Körperliche Überforderung sowie Unterzuckerungen sollten vermieden werden. Daher sind ärztliche Untersuchungen sinnvoll. Zu den Standard-Untersuchungen zählen u.a. Belastungs-EKG, Blutdruckmessung sowie Untersuchungen der Füße. Auch die Art der Medikation wird in der Regel überprüft und bei Bedarf ärztlich angepasst.

Achtung! Es gibt Situationen, in welchen in Zusammenhang mit Bewegung besondere Vorsicht geboten ist: zum Beispiel wenn ausgeprägter Bluthochdruck, schwere Augenhintergrundveränderungen oder ausgeprägte Nierenschädigungen bestehen. In solchen Fällen sollte zusätzlich ärztlich abgeklärt werden, ob und welche Art von Bewegung möglich ist.

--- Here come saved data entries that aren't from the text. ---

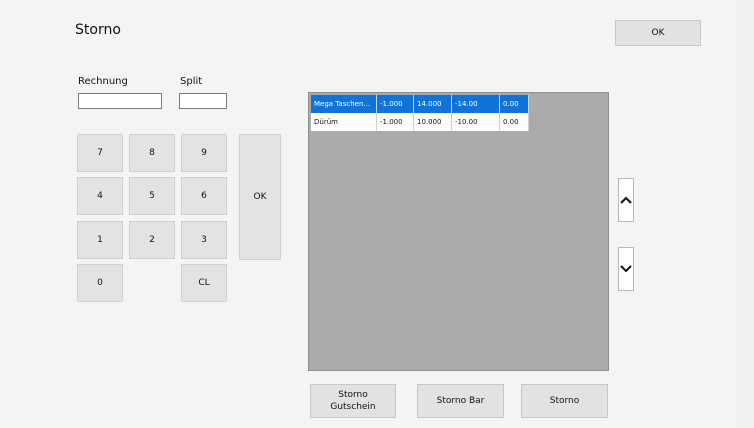 Image resolution: width=754 pixels, height=428 pixels. Describe the element at coordinates (204, 153) in the screenshot. I see `keypad-9-button: 9` at that location.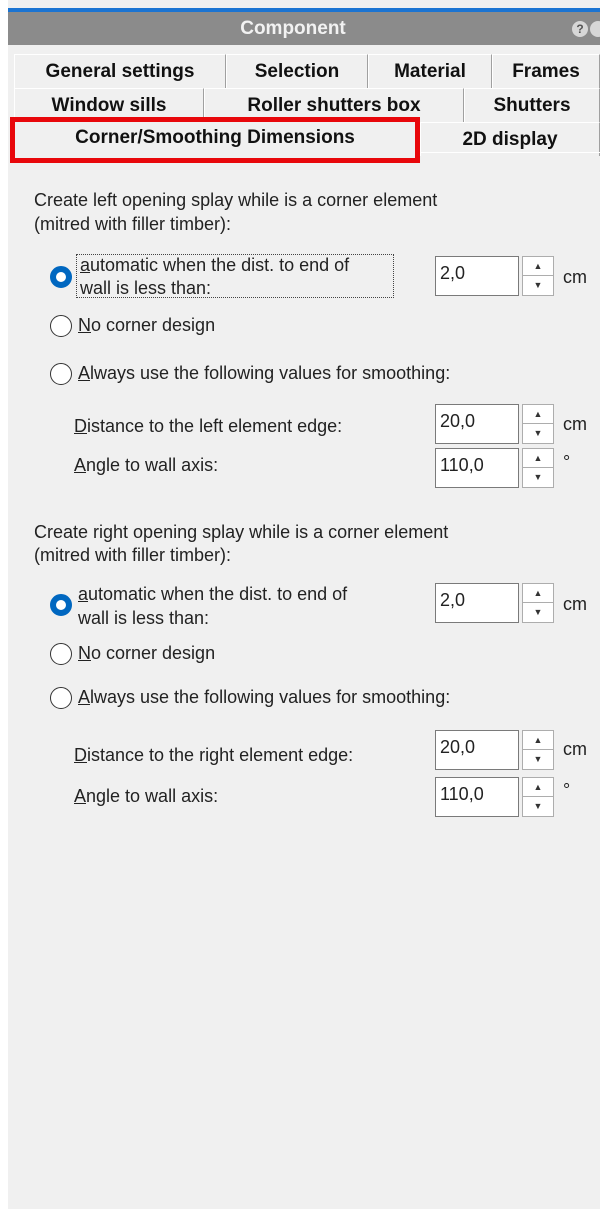 Image resolution: width=600 pixels, height=1209 pixels. What do you see at coordinates (84, 697) in the screenshot?
I see `right-always-mnemonic: A` at bounding box center [84, 697].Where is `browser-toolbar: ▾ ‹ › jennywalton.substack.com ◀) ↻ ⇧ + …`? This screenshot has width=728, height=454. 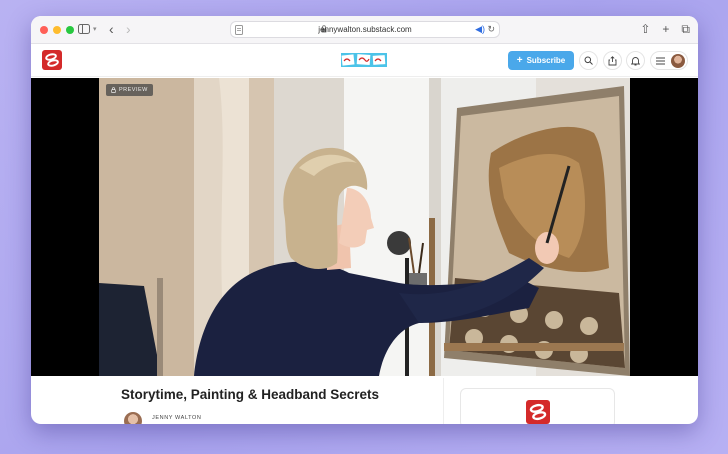 browser-toolbar: ▾ ‹ › jennywalton.substack.com ◀) ↻ ⇧ + … is located at coordinates (364, 30).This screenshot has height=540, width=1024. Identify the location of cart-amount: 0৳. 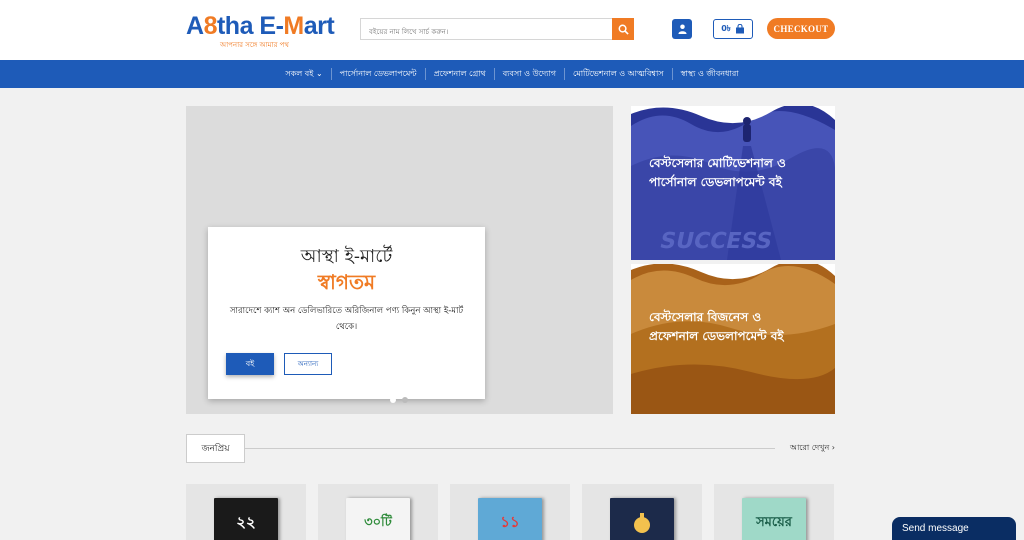
(726, 28).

Wer mit Sport beginnen und den therapeutischen Effekt von Bewegung voll nützen möchte, sollte sich daher bereits vor geplanten Bewegungseinheiten einer ärztlichen Untersuchung sowie sportmedizinischen Beratung unterziehen. Auch regelmäßige Verlaufskontrollen sind ratsam. Das hilft dabei, Bewegung als Medizin bestmöglich wirken zu lassen. 

Individuell angepasste Bewegung kann den Verlauf des Diabetes Typ 2 – ähnlich einem Breitbandmedikament – sehr positiv beeinfussen. Auch gefürchtete diabetische Folgeschäden können verhindert werden. Sport und Bewegung zählen daher zu jenen Behandlungselementen der diabetischen Therapie, die in den diabetischen Ärzteleitlinien an erster Stelle stehen!

Ein gutes Leben mit Diabetes Typ 2 ist möglich!